╔══

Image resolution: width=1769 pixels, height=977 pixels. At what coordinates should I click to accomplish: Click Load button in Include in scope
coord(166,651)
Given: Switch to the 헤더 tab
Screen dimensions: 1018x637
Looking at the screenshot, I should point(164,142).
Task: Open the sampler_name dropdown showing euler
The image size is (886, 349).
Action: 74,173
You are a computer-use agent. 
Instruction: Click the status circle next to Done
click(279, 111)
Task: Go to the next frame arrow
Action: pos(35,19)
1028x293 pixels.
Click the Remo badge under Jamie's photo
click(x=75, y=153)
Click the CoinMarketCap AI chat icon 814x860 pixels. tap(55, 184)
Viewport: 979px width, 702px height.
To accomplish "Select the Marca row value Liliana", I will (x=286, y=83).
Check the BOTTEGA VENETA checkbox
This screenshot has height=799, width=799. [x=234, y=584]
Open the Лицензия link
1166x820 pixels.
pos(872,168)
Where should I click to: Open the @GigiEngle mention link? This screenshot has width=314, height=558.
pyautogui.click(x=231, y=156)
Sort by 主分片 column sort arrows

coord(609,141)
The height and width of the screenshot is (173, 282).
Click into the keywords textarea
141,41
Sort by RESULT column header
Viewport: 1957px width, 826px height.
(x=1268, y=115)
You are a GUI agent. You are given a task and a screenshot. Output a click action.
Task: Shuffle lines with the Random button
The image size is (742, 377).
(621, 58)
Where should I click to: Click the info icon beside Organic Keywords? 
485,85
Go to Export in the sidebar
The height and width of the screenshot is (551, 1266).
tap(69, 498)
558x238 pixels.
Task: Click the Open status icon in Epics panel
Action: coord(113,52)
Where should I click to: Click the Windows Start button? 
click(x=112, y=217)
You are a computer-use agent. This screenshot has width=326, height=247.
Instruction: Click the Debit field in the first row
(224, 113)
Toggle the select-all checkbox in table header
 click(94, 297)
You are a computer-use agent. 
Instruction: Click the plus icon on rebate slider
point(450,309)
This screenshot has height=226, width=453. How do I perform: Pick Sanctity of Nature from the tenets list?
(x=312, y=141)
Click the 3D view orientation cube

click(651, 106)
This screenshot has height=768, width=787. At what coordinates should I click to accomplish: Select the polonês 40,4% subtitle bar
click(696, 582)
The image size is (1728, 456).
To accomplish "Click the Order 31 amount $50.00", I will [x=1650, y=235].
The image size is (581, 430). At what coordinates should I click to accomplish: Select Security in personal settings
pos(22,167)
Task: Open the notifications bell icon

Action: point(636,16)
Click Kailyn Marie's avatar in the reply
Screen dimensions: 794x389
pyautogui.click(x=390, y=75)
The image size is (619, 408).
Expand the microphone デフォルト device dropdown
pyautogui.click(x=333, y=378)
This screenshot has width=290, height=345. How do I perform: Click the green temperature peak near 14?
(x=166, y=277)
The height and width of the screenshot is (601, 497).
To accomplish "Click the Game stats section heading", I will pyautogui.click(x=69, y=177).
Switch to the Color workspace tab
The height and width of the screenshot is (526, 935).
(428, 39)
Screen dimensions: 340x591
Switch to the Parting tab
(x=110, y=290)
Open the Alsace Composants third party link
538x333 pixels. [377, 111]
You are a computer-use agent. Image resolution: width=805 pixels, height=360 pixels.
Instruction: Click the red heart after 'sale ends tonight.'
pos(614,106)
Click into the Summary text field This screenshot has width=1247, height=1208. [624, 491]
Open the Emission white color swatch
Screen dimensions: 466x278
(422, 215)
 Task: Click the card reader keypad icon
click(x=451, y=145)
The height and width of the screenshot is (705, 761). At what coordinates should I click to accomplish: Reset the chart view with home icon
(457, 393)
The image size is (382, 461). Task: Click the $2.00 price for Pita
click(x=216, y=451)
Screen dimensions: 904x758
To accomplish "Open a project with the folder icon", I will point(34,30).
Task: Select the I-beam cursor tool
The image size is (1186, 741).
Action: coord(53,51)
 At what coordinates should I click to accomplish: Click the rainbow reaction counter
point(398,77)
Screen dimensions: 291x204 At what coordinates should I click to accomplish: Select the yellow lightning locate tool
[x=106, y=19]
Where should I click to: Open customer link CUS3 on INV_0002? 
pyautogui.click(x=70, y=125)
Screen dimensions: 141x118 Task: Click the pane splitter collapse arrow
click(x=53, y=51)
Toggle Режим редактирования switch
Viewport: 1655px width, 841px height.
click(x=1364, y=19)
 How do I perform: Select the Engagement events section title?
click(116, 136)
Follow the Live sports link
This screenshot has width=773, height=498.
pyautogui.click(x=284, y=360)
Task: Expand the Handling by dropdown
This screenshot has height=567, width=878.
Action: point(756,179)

╚══

## Work item
Which lines above run from the one containing "The height and width of the screenshot is (601, 497)." to the one containing "Task: Expand the Handling by dropdown"? Give them again exactly, both ends included.

## Answer box
The height and width of the screenshot is (601, 497).
To accomplish "Click the Game stats section heading", I will pyautogui.click(x=69, y=177).
Switch to the Color workspace tab
The height and width of the screenshot is (526, 935).
(428, 39)
Screen dimensions: 340x591
Switch to the Parting tab
(x=110, y=290)
Open the Alsace Composants third party link
538x333 pixels. [377, 111]
You are a computer-use agent. Image resolution: width=805 pixels, height=360 pixels.
Instruction: Click the red heart after 'sale ends tonight.'
pos(614,106)
Click into the Summary text field This screenshot has width=1247, height=1208. [624, 491]
Open the Emission white color swatch
Screen dimensions: 466x278
(422, 215)
 Task: Click the card reader keypad icon
click(x=451, y=145)
The height and width of the screenshot is (705, 761). At what coordinates should I click to accomplish: Reset the chart view with home icon
(457, 393)
The image size is (382, 461). Task: Click the $2.00 price for Pita
click(x=216, y=451)
Screen dimensions: 904x758
To accomplish "Open a project with the folder icon", I will point(34,30).
Task: Select the I-beam cursor tool
The image size is (1186, 741).
Action: coord(53,51)
 At what coordinates should I click to accomplish: Click the rainbow reaction counter
point(398,77)
Screen dimensions: 291x204 At what coordinates should I click to accomplish: Select the yellow lightning locate tool
[x=106, y=19]
Where should I click to: Open customer link CUS3 on INV_0002? 
pyautogui.click(x=70, y=125)
Screen dimensions: 141x118 Task: Click the pane splitter collapse arrow
click(x=53, y=51)
Toggle Режим редактирования switch
Viewport: 1655px width, 841px height.
click(x=1364, y=19)
 How do I perform: Select the Engagement events section title?
click(116, 136)
Follow the Live sports link
This screenshot has width=773, height=498.
pyautogui.click(x=284, y=360)
Task: Expand the Handling by dropdown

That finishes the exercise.